Data for review:
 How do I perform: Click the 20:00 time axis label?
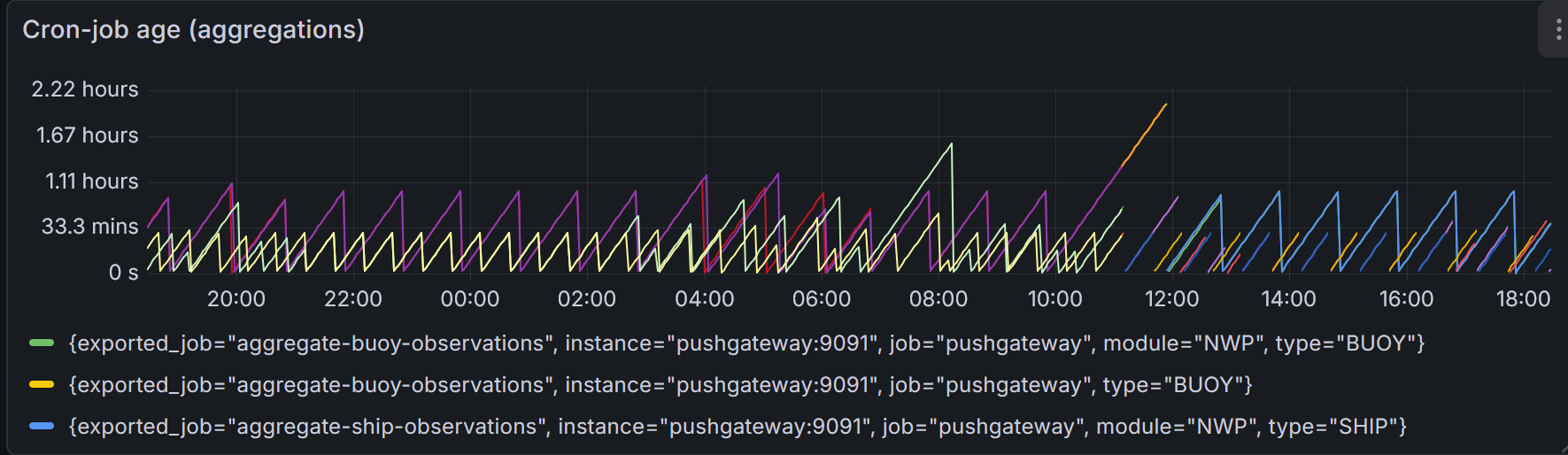tap(236, 299)
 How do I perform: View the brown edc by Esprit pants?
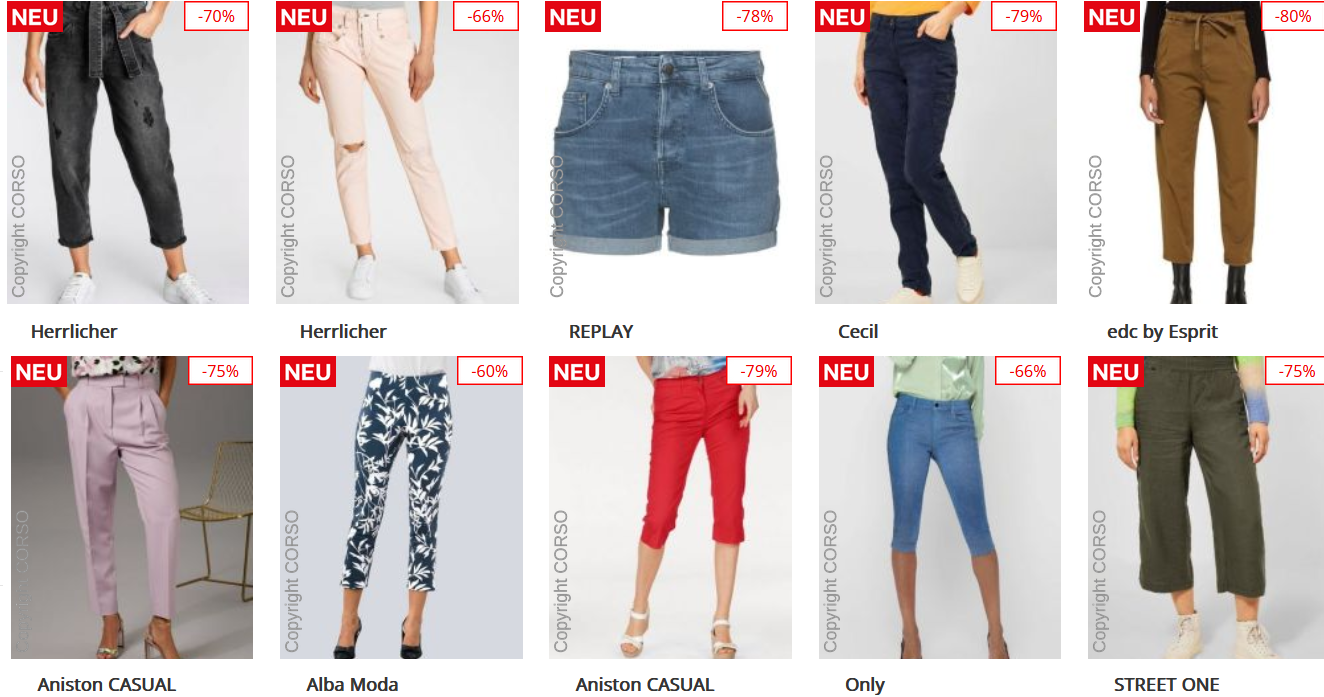[x=1205, y=152]
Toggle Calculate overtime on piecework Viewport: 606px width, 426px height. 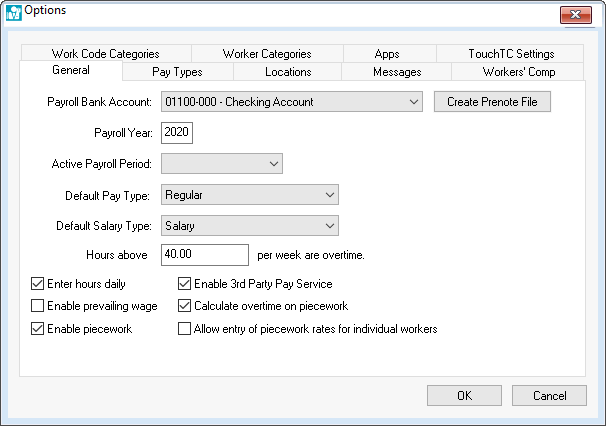(184, 306)
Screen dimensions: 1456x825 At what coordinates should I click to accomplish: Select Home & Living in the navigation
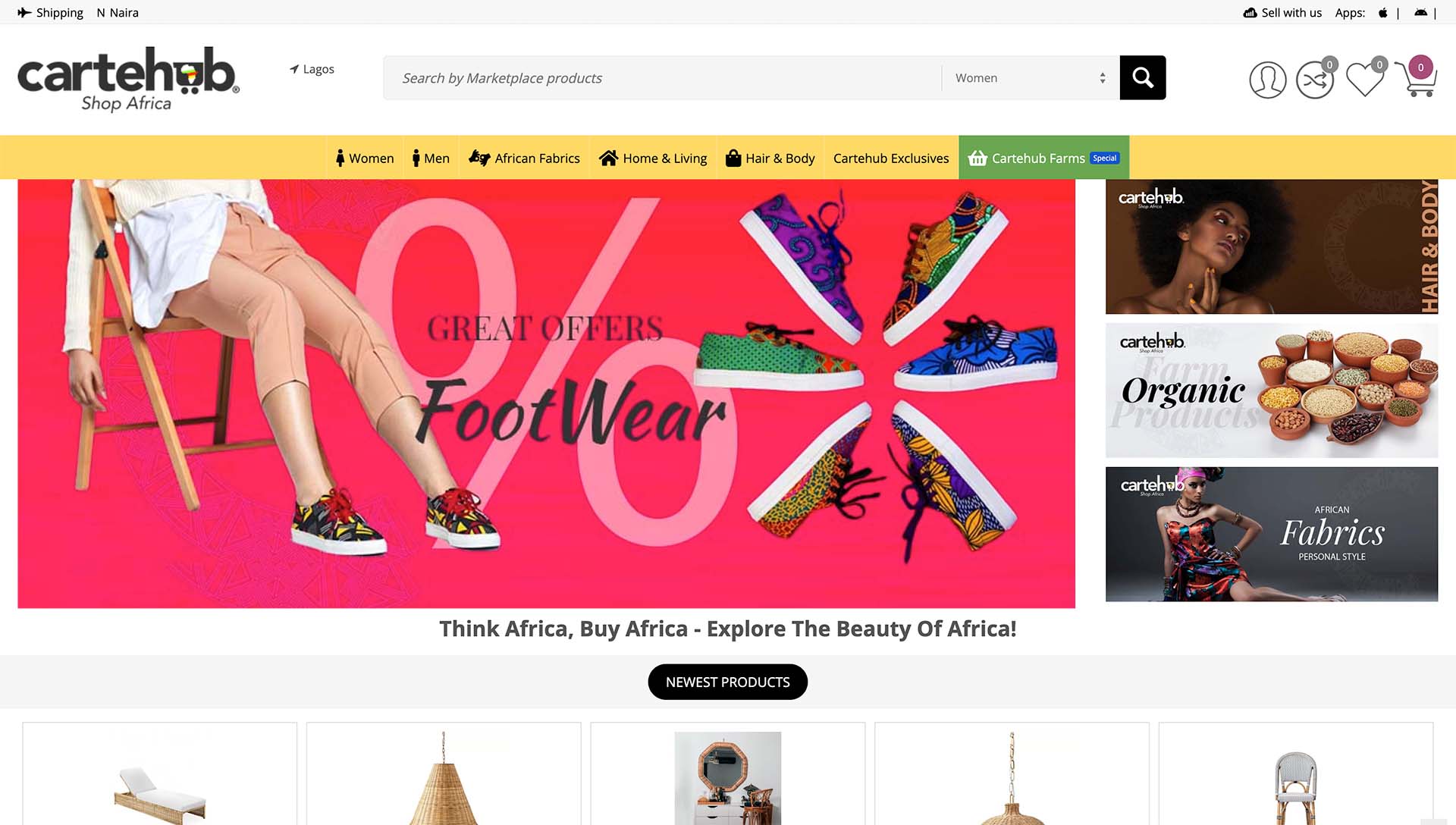point(653,158)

Your assignment: Only the lines from the line with "Screen dimensions: 1456x825" through the closing line of the data, both included, should be set down, exactly as written and without pictures.

Worked solution:
Screen dimensions: 1456x825 At what coordinates should I click to accomplish: Select Home & Living in the navigation
point(653,158)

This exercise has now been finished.